Lista de tarefas:
1 > Responda com base no trecho sobre jornalismo feminista:
(a) Em que dia as pessoas podem levar os cartazes compartilhados por Malvestida a manifestações?
(b) Segundo Nogales, com quem costuma ser muito confortável falar nos jornalismos feministas?
(c) Em qual meio Nogales e o resto da equipe estão tentando mudar isso?
2 > Continue o trecho sobre jornalismo feminista a partir do ponto em que ele termina.

── Trecho selecionado ──

Solis comentou sobre a prática de Malvestida compartilhar cartazes para que as pessoas que acompanham o meio possam baixar e levar a manifestações no dia 8 de março, Dia Internacional das Mulheres. Em resposta, Higareda destacou que meios jornalísticos feministas “romperam com muitas formas e estruturas tradicionais de como a mídia se comunicava com o público”.

“Entendemos que, mais do que apenas um canal de informações, somos uma comunidade que questiona as coisas, que se informa, que busca entender o que está acontecendo no mundo em que vivemos. E isso significa que, às vezes, também precisamos ir às ruas e dar ferramentas às pessoas para que elas possam lutar. E tudo isso responde à nossa linha editorial”, disse Higareda.

Saindo do nicho

Assim como os movimentos feministas estão sempre se questionando e evoluindo, também é necessário agir dessa maneira desde o jornalismo para chegar a públicos mais diversos, salientou Nogales.

“Algo que provavelmente também temos de admitir nos jornalismos feministas é que muitas vezes é muito confortável falar apenas com mulheres ou apenas com outras ativistas feministas”, disse ela, acrescentando que em Muy Waso ela e o resto da equipe estão tentando mudar isso.

“Como saímos desse nicho ou desse lugar confortável onde já conhecemos a linguagem, já conhecemos as questões, já conhecemos as formas de falar? (...) Nós de Muy Waso estamos questionando isso e tentando transformar: como chegamos a mulheres que podem ser cristãs, religiosas, trabalhadoras, mas que não se dizem feministas e que em suas lutas diárias fazem tanto pelas mulheres, fazem tanto a partir do que entendemos como feminismos? Como quebramos essas lógicas, essas linguagens, essas narrativas que foram pré-estabelecidas pelos ativismos para alcançar não só as mulheres, não só as mulheres ativistas, não só as diversidades, mas também as pessoas mais populares, outras companheiras em outros espaços?”, questionou.

───
── Dados extraídos ──

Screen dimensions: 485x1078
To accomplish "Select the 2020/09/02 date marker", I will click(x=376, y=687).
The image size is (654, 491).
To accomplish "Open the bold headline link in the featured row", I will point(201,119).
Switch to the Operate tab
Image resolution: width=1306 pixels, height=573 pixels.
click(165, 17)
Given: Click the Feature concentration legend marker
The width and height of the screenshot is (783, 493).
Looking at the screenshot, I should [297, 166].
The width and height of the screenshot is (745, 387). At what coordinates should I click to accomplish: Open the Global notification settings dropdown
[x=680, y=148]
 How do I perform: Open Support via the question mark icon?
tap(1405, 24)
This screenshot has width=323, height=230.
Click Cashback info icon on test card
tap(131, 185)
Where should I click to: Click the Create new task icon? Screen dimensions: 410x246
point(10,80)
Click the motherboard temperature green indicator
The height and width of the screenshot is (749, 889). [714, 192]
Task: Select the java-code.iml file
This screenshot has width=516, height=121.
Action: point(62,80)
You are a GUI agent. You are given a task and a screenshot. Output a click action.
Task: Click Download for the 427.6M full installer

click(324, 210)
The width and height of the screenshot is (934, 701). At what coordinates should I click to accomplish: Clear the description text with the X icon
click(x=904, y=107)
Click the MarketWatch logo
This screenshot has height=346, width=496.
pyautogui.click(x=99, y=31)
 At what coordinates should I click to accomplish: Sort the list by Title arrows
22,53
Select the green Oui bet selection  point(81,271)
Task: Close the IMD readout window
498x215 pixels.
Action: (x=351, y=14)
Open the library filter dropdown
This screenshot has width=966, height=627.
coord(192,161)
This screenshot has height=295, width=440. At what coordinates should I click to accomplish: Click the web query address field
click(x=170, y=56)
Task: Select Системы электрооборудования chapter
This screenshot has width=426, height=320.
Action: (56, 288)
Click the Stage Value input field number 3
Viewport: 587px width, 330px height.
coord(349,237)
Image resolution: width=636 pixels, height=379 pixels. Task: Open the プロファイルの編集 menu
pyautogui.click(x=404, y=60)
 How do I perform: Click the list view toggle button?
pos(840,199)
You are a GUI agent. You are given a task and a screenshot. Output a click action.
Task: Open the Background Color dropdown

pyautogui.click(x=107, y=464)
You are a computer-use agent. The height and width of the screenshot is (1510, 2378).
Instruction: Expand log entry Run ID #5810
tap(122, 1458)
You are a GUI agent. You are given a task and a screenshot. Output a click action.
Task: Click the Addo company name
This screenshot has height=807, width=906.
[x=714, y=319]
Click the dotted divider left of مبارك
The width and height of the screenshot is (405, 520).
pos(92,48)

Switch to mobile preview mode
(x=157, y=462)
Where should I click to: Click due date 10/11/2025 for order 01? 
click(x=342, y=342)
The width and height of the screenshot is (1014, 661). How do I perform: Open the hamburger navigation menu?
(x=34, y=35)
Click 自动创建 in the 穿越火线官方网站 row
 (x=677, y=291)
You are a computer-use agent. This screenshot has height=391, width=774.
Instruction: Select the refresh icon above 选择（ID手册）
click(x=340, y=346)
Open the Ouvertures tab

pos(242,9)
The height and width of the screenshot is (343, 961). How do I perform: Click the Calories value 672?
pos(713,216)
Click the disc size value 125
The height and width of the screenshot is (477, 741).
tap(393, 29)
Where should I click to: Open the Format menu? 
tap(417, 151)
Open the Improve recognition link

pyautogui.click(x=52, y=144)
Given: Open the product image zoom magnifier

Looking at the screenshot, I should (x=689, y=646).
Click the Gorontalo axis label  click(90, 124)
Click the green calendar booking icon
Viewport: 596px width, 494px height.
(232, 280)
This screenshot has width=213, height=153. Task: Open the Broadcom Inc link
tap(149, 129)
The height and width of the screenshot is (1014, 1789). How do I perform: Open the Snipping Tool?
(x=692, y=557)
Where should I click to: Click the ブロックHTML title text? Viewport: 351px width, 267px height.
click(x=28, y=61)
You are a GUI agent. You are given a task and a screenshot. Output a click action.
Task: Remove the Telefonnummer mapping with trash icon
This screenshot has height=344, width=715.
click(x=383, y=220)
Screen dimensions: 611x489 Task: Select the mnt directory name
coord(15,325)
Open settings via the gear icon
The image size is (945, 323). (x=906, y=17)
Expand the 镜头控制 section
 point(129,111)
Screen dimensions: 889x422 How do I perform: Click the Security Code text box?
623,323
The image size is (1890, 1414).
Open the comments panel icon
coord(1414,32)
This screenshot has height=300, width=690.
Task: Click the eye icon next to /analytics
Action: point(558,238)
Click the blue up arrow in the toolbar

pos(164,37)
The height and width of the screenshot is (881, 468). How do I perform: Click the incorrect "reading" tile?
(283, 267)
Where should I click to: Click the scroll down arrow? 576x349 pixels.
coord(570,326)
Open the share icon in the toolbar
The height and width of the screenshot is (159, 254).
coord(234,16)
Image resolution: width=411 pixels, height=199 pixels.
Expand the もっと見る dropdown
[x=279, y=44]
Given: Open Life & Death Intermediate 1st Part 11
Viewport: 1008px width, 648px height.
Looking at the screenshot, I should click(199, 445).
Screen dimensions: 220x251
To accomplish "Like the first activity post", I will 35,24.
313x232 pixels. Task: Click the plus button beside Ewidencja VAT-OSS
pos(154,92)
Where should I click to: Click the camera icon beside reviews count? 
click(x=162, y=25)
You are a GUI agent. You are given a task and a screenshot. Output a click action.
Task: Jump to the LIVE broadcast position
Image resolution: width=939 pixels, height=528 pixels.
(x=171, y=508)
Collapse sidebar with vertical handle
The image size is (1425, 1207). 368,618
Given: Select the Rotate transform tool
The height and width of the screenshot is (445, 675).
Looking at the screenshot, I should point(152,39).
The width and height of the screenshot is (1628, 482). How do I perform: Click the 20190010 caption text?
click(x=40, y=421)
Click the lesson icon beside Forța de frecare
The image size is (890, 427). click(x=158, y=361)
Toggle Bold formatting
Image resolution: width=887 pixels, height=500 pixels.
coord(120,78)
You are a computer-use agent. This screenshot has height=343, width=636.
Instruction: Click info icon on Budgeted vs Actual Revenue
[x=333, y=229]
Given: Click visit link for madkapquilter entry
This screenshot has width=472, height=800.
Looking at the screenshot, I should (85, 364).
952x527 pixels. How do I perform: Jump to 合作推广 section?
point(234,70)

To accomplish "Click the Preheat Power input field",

───

Respostas esperadas:
1 >
(a) No dia 8 de março, Dia Internacional das Mulheres.
(b) Apenas com mulheres ou apenas com outras ativistas feministas.
(c) Em Muy Waso.

2 >
Essa perene autoindagação é também uma lição do jornalismo feminista, disse Tiburcio Loayza. 

“É um caminho no qual você precisa ter bastante abertura para reaprender, desaprender e se questionar o tempo todo (...). O jornalismo feminista me ajudou a ter consciência de que não é pecado nenhum dizer ‘não sei’, e que entrevistando alguém eu também posso aprender muito com essa pessoa, o que vai me ajudar a ver as coisas de muitas outras maneiras diferentes”, afirmou.

Ela também destacou a diferença que observa entre o tradicional apego jornalístico à exclusividade da informação, ao furo, e o caráter colaborativo do jornalismo feminista.

“O jornalismo tradicional é muito fechado, muito protagonista, ‘eu tenho o furo, a notícia, e quero isso apenas para meu meio de comunicação’. E o jornalismo feminista diz ‘ok, temos isso. Como fazemos para que realmente chegue a mais pessoas?’ De repente, isso que acontece aqui no meu país também acontece em outro país; de repente, fazemos uma colaboração, publicamos ao mesmo tempo, expandimos a investigação e surge algo muito mais poderoso. E isso implica se relacionar e compartilhar essa notícia com outras colegas, deixando de lado o egoísmo que o jornalismo tradicional tende a ter. É um caminho muito bonito”, disse ela.

Próximos webinars da Rede pela Diversidade

O encontro que debateu mitos sobre o jornalismo feminista foi o segundo webinar da nova série realizada pela Rede pela Diversidade no Jornalismo Latino-Americano, com o apoio do Centro Knight para o Jornalismo nas Américas. O primeiro, “Histórias com orgulho LGBTQI+”, aconteceu no dia 20 de junho.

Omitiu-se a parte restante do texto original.